═══ INPUT ═══
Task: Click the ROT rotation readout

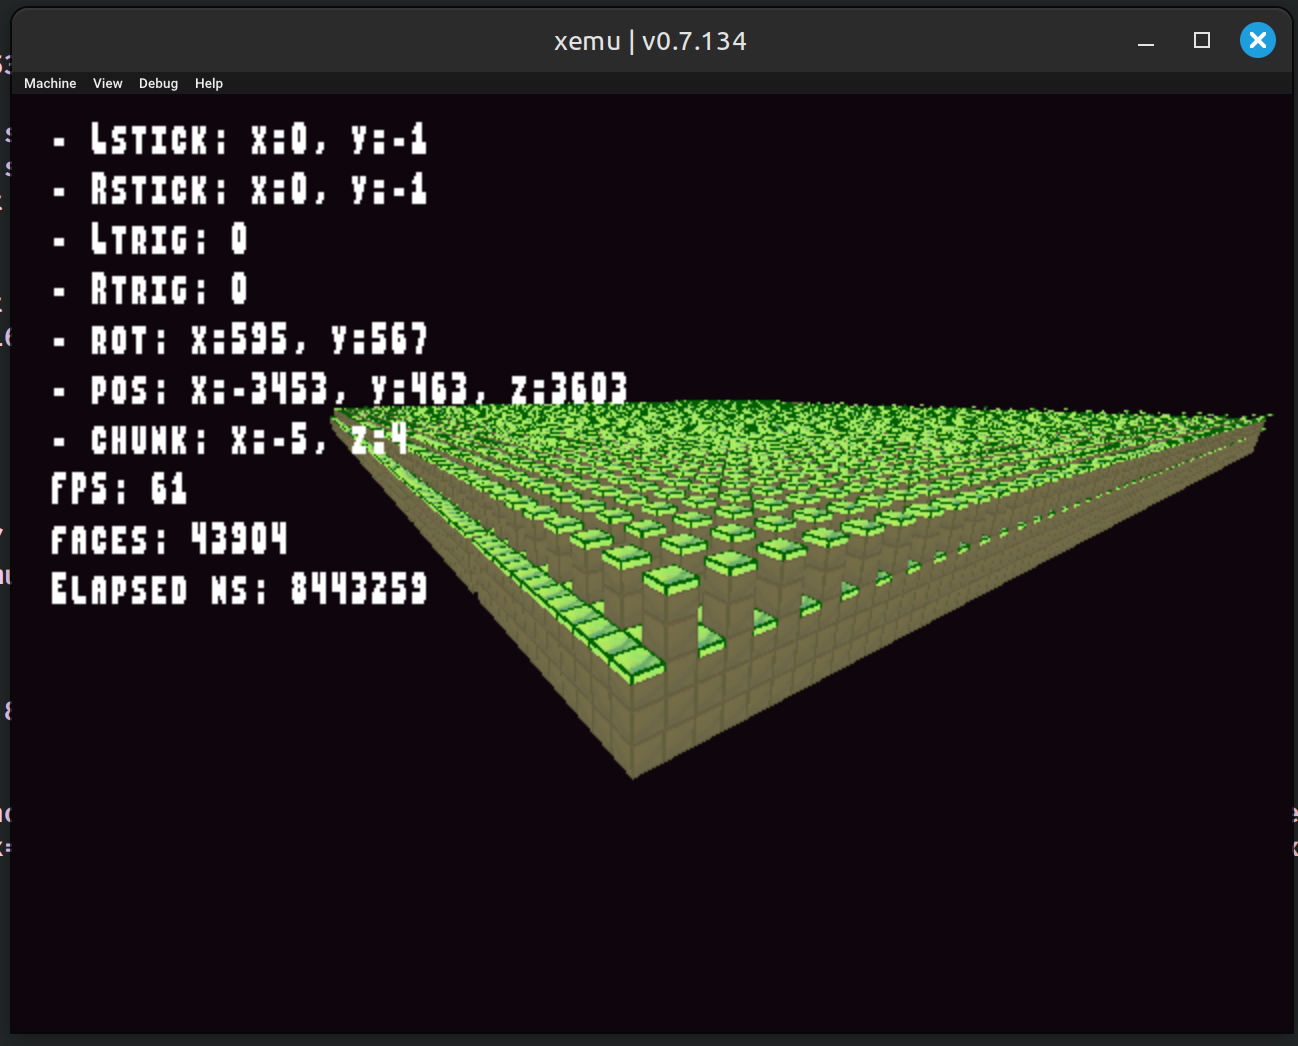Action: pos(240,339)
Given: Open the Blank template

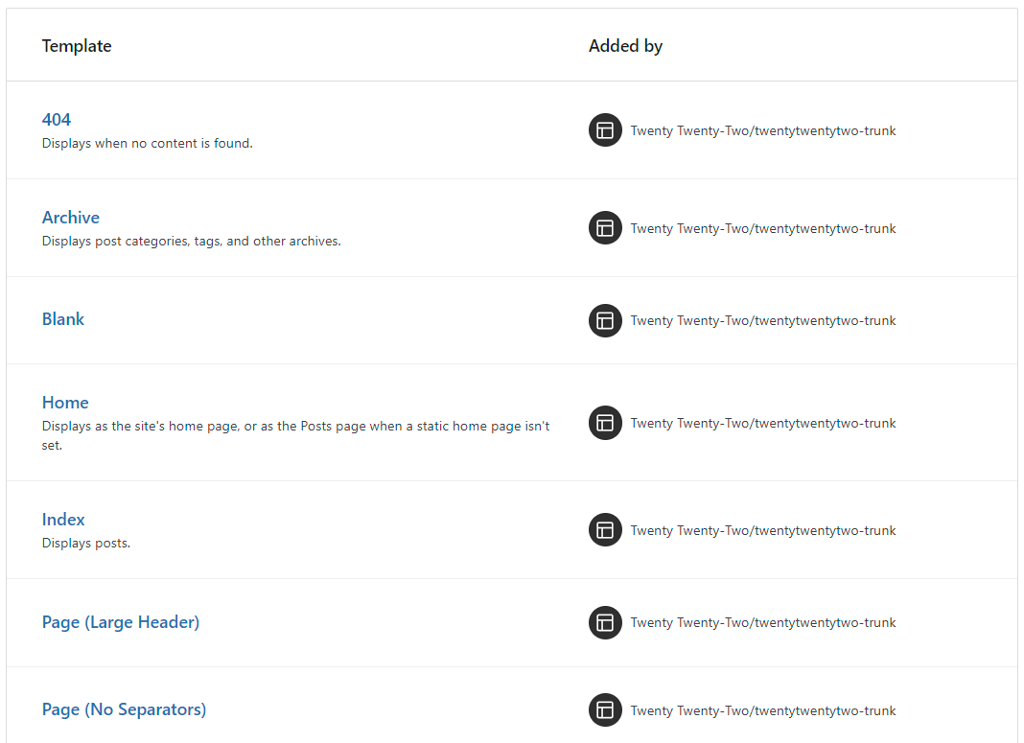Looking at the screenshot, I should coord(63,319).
═══
═══ INPUT ═══
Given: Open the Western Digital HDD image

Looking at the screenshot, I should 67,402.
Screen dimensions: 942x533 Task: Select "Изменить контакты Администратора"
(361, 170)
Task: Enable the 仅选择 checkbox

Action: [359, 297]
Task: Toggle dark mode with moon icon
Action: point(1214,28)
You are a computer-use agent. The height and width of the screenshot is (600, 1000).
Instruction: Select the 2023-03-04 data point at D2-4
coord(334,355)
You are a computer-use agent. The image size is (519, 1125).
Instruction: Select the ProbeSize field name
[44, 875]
═══
═══ INPUT ═══
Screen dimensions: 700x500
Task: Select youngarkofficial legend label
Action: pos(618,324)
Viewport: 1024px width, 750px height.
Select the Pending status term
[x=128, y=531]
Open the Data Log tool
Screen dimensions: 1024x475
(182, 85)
═══
• BRIEF: Find the word "width" in the records and pull out each line that has it.

• RESULT OF THE TASK:
You are a computer-use agent. The height and width of the screenshot is (600, 1000).
Viewport: 1024px width, 750px height.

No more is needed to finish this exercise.